Governo, ‘ultima chiamata’. L’ipotesi e i nomi in campo


 

I giochi si sono riaperti e le parti politiche coinvolte, tra prudenza e ottimismo, si lasciano scappare che le trattative degli utlimi due giorni potrebbero aver trovato una soluzione. Soluzione che si chiama governo che, dalle prime indiscrezioni, si annuncia come politico vero e proprio guidato da Giuseppe Conte. Con la novità che, rispetto alle ipotesi iniziali, della compagine governativa farebbe parte anche Fratelli d’Italia. Anche se, fanno sapere i dirigenti del partito di Giorgia Meloni, vorrebbero modificare l’ormai famoso contratto sottoscritto solo da Lega e Movimento 5 stelle. I nodo resta Paolo Savona, il nome che ha fatto saltare tutto. È stata avanzata la proposta di ‘spostarlo’ agli Esteri o alle Politiche europee, ma il diretto interessato ha fatto chiaramente sapere che “o Economia o nulla”. All’Economia, invece, potrebbe arrivare l’ex vicedirettore generale di Bankitalia Pier Luigi Ciocca, uomo legato a Ciampi e con una forte rete di relazioni a Bruxelles e a Francoforte, che va letto come Banca centrale europea. Ma l’economista smentisce: “L’ipotesi, apparsa sui media, di una mia propensione o disponibilità a fungere da ministro è, oggi come in passato, destituita di qualsivoglia fondamento”. Ma spuntano anche gli altri nomi. (continua dopo la foto)

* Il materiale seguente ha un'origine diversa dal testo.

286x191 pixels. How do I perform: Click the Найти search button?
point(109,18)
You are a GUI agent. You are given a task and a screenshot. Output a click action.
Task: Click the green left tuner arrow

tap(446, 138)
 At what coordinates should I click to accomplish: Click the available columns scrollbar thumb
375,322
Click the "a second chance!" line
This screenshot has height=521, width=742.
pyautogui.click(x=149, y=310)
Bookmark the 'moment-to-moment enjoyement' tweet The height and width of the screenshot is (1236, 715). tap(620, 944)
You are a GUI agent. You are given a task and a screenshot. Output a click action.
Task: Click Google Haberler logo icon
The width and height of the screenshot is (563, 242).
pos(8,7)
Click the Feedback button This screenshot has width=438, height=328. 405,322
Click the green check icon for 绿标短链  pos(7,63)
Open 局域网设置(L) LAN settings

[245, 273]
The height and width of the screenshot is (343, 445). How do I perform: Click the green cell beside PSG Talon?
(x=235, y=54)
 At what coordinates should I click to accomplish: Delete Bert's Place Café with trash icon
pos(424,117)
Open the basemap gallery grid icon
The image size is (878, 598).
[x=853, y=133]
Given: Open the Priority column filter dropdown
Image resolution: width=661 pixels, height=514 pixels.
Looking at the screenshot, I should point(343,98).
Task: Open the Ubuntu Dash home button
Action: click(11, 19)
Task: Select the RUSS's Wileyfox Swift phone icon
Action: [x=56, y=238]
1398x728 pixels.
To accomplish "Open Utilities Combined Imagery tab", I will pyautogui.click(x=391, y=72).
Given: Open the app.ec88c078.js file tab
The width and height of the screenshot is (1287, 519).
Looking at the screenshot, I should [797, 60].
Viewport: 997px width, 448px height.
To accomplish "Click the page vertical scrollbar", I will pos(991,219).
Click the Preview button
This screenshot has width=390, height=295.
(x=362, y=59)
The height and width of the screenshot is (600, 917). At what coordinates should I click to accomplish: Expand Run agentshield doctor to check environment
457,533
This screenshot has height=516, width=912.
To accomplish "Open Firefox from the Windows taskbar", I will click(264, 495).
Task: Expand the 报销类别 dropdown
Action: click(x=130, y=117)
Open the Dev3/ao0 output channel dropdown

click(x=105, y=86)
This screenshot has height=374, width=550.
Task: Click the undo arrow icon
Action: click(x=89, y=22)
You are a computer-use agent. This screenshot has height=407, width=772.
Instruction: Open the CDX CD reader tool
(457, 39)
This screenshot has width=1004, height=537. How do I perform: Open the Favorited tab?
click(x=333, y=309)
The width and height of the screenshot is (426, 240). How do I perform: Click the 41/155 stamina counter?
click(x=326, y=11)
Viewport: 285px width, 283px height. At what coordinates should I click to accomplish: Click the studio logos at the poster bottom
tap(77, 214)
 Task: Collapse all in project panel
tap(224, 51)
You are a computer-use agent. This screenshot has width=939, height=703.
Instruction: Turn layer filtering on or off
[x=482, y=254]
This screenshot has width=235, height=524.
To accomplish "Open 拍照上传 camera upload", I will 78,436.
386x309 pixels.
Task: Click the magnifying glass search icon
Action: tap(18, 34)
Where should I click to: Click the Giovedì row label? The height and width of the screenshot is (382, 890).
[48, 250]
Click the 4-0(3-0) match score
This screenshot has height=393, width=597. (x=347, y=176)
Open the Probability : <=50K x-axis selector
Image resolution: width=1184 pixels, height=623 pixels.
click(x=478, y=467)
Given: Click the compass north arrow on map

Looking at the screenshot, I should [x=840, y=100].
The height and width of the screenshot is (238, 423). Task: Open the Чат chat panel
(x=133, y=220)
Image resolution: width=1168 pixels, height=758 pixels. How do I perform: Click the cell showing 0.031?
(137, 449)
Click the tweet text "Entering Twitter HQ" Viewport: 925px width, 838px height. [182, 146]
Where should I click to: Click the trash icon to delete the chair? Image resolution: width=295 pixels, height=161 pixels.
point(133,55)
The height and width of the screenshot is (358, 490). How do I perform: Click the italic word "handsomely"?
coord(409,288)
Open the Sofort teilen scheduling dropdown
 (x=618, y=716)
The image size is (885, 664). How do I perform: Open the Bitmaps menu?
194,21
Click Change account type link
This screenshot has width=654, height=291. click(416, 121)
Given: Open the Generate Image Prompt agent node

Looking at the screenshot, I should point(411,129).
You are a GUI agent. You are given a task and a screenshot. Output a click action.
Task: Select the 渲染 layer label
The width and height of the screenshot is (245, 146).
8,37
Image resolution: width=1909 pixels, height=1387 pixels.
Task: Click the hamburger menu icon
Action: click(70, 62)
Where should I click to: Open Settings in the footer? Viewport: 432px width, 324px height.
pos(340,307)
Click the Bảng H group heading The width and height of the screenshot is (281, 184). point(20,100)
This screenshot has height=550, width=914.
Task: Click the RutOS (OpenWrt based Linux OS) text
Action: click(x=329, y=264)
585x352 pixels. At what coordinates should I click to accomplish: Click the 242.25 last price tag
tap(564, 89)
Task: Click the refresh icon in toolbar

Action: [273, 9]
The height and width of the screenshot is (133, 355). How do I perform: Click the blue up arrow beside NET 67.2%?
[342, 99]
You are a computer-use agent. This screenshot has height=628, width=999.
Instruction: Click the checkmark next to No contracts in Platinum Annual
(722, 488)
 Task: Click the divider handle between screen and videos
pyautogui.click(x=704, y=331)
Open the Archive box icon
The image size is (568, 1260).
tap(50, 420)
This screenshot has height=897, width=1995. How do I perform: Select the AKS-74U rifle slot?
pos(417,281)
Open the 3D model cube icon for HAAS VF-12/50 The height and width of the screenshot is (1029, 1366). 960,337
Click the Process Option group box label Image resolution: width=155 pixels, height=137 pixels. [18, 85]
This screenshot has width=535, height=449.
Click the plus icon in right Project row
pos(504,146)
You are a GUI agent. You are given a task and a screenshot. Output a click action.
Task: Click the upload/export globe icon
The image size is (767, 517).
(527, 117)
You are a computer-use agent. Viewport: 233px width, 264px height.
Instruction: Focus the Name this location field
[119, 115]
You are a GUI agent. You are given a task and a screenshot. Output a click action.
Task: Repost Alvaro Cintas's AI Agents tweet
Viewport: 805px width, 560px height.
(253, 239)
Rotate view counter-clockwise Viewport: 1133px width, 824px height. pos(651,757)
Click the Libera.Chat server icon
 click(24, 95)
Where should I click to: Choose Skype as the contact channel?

Luigi Di Maio e Matteo Salvini andrebbero rispettivamente al Lavoro e al Viminale. Non è escluso, si diceva, anche l’ingresso di Fratelli d’Italia nell’esecutivo, con Giorgia Meloni o Guido Crosetto alla Difesa, ipotesi però non confermata dal M5S. Dal canto suo, Crosetto dichiara che “Non sono ministro della Difesa in pectore, smentisco in modo ufficiale: non farò ministro della Difesa, se Fratelli d’Italia entrasse al governo c’è già Giorgia Meloni”. Ma Secondo il capogruppo FdI alla Camera Fabio Rampelli, il suo partito potrebbe appoggiare un governo M5s-Lega anche senza ‘incassare’ il ministero della Difesa. Poi gli altri. Giancarlo Giorgetti ricoprirebbe l’incarico di sottosegretario alla presidenza del Consiglio. Per il resto dei posti da occupare gli altri ministri papabili sono Riccardo Fraccaro (M5s) per la Pubblica amministrazione. (continua dopo le foto) 



 

La leghista Giulia Bongiorno guiderebbe i Rapporti con il Parlamento, mentre a Stefano Stefani sarebbero destinati gli Affari regionali. Gian Marco Centinaio (Lega) potrebbe invece essere il nuovo ministro alle Politiche agricole e Giulia Grillo (M5s) rimane la più quotata per la Salute. Per le Infrastrutture e trasporti ci sarebbe Mauro Coltorti che gravita nell’area dei Cinquestelle, così come Marco Bussetti, possibile ministro della Cultura, (scartato Emilio Carelli, il giornalista ex Mediaset). Barbara Lezzi (M5S) avrebbe le deleghe per le politiche destinate al Meridione, mentre Alfonso Bonafede potrebbe essere il titolare della Giustizia. Ma i giochi, si apprende, sono ancora tutti aperti. “Entro stasera”, spiegano i rappresentanti dei principali partiti coinvolti. Che significa: o si chiude o si riprende in mano l’ipotesi Cottarelli. Che, a sottolineare il caos politico-istituzionale del momento, è ancora lì che aspetta. Sta di fatto che l’incaricato è ancora Cottarelli. Ma in caso di accordo politico tra Lega e 5 stelle lui scioglierebbe la riserva negativamente per permettere di nuovo a Conte di essere incaricato.